TASK OBJECTIVE => Once you have read the entries below, write them all out again exactly.
☆ ☆ ☆
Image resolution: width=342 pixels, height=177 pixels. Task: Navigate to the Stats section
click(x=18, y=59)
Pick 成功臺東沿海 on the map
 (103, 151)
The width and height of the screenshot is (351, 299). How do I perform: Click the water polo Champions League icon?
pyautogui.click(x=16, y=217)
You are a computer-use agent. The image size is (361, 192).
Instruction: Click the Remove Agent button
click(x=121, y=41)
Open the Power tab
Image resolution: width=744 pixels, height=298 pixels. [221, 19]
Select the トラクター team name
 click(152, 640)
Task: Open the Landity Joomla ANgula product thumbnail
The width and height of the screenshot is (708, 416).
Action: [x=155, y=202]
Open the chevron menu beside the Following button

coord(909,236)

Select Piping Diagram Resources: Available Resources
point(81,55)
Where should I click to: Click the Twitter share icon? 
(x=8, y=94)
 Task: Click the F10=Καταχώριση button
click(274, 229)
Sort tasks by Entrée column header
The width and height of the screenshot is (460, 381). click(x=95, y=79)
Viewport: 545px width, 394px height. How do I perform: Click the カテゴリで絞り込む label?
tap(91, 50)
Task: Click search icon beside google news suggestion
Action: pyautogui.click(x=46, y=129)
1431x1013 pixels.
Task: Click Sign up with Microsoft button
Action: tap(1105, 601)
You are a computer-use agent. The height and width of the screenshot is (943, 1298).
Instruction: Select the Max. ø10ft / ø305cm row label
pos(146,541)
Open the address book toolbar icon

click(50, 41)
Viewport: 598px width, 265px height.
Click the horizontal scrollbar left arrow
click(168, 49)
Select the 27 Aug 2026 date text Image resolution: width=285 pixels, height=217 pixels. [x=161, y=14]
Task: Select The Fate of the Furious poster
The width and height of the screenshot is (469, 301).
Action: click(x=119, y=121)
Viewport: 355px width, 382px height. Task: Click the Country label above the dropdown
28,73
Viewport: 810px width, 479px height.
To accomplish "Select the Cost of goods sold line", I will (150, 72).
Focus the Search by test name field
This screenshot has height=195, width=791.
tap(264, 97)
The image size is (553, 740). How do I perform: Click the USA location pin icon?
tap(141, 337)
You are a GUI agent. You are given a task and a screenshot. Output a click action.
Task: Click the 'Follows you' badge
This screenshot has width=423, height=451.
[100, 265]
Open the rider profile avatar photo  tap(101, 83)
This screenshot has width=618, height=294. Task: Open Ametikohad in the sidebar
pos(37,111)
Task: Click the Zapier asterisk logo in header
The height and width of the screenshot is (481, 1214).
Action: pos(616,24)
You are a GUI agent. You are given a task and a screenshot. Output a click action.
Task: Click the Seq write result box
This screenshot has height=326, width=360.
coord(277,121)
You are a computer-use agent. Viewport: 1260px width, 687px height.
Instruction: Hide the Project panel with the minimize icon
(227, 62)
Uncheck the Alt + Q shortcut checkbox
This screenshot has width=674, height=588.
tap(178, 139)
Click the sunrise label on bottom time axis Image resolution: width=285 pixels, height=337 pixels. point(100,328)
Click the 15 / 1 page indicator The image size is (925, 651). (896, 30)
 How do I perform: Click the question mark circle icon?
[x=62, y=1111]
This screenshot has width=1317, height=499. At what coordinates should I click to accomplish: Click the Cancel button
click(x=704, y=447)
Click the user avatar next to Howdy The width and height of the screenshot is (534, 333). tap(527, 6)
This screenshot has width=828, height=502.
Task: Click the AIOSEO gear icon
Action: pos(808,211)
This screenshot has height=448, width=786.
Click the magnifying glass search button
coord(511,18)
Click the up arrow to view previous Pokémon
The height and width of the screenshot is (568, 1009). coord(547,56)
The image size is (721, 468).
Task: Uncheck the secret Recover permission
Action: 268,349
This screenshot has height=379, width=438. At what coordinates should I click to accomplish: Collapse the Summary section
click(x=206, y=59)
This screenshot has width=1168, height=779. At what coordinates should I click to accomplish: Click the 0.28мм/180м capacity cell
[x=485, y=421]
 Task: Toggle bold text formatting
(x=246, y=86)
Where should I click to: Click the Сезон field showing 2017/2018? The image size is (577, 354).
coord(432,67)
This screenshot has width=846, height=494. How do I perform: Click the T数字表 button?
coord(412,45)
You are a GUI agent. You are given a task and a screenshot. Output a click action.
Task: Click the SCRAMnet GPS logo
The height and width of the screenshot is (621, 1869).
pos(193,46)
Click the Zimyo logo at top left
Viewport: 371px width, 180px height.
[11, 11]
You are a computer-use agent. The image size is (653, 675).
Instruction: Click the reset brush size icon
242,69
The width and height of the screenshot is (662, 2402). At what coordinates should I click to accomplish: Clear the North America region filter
☆ ☆ ☆
WORKED SOLUTION =>
Image resolution: width=342 pixels, height=177 pixels. Task: Navigate to the Stats section
click(x=18, y=59)
Pick 成功臺東沿海 on the map
 (103, 151)
The width and height of the screenshot is (351, 299). How do I perform: Click the water polo Champions League icon?
pyautogui.click(x=16, y=217)
You are a computer-use agent. The image size is (361, 192).
Instruction: Click the Remove Agent button
click(x=121, y=41)
Open the Power tab
Image resolution: width=744 pixels, height=298 pixels. [221, 19]
Select the トラクター team name
 click(152, 640)
Task: Open the Landity Joomla ANgula product thumbnail
The width and height of the screenshot is (708, 416).
Action: [x=155, y=202]
Open the chevron menu beside the Following button

coord(909,236)

Select Piping Diagram Resources: Available Resources
point(81,55)
Where should I click to: Click the Twitter share icon? 
(x=8, y=94)
 Task: Click the F10=Καταχώριση button
click(274, 229)
Sort tasks by Entrée column header
The width and height of the screenshot is (460, 381). click(x=95, y=79)
Viewport: 545px width, 394px height. How do I perform: Click the カテゴリで絞り込む label?
tap(91, 50)
Task: Click search icon beside google news suggestion
Action: pyautogui.click(x=46, y=129)
1431x1013 pixels.
Task: Click Sign up with Microsoft button
Action: tap(1105, 601)
You are a computer-use agent. The height and width of the screenshot is (943, 1298).
Instruction: Select the Max. ø10ft / ø305cm row label
pos(146,541)
Open the address book toolbar icon

click(50, 41)
Viewport: 598px width, 265px height.
Click the horizontal scrollbar left arrow
click(168, 49)
Select the 27 Aug 2026 date text Image resolution: width=285 pixels, height=217 pixels. [x=161, y=14]
Task: Select The Fate of the Furious poster
The width and height of the screenshot is (469, 301).
Action: click(x=119, y=121)
Viewport: 355px width, 382px height. Task: Click the Country label above the dropdown
28,73
Viewport: 810px width, 479px height.
To accomplish "Select the Cost of goods sold line", I will (150, 72).
Focus the Search by test name field
This screenshot has height=195, width=791.
tap(264, 97)
The image size is (553, 740). How do I perform: Click the USA location pin icon?
tap(141, 337)
You are a GUI agent. You are given a task and a screenshot. Output a click action.
Task: Click the 'Follows you' badge
This screenshot has width=423, height=451.
[100, 265]
Open the rider profile avatar photo  tap(101, 83)
This screenshot has width=618, height=294. Task: Open Ametikohad in the sidebar
pos(37,111)
Task: Click the Zapier asterisk logo in header
The height and width of the screenshot is (481, 1214).
Action: pos(616,24)
You are a GUI agent. You are given a task and a screenshot. Output a click action.
Task: Click the Seq write result box
This screenshot has height=326, width=360.
coord(277,121)
You are a computer-use agent. Viewport: 1260px width, 687px height.
Instruction: Hide the Project panel with the minimize icon
(227, 62)
Uncheck the Alt + Q shortcut checkbox
This screenshot has width=674, height=588.
tap(178, 139)
Click the sunrise label on bottom time axis Image resolution: width=285 pixels, height=337 pixels. point(100,328)
Click the 15 / 1 page indicator The image size is (925, 651). (896, 30)
 How do I perform: Click the question mark circle icon?
[x=62, y=1111]
This screenshot has width=1317, height=499. At what coordinates should I click to accomplish: Click the Cancel button
click(x=704, y=447)
Click the user avatar next to Howdy The width and height of the screenshot is (534, 333). tap(527, 6)
This screenshot has width=828, height=502.
Task: Click the AIOSEO gear icon
Action: pos(808,211)
This screenshot has height=448, width=786.
Click the magnifying glass search button
coord(511,18)
Click the up arrow to view previous Pokémon
The height and width of the screenshot is (568, 1009). coord(547,56)
The image size is (721, 468).
Task: Uncheck the secret Recover permission
Action: 268,349
This screenshot has height=379, width=438. At what coordinates should I click to accomplish: Collapse the Summary section
click(x=206, y=59)
This screenshot has width=1168, height=779. At what coordinates should I click to accomplish: Click the 0.28мм/180м capacity cell
[x=485, y=421]
 Task: Toggle bold text formatting
(x=246, y=86)
Where should I click to: Click the Сезон field showing 2017/2018? The image size is (577, 354).
coord(432,67)
This screenshot has width=846, height=494. How do I perform: Click the T数字表 button?
coord(412,45)
You are a GUI agent. You are given a task and a screenshot. Output a click action.
Task: Click the SCRAMnet GPS logo
The height and width of the screenshot is (621, 1869).
pos(193,46)
Click the Zimyo logo at top left
Viewport: 371px width, 180px height.
[11, 11]
You are a computer-use agent. The image size is (653, 675).
Instruction: Click the reset brush size icon
242,69
The width and height of the screenshot is (662, 2402). At what coordinates should I click to accomplish: Clear the North America region filter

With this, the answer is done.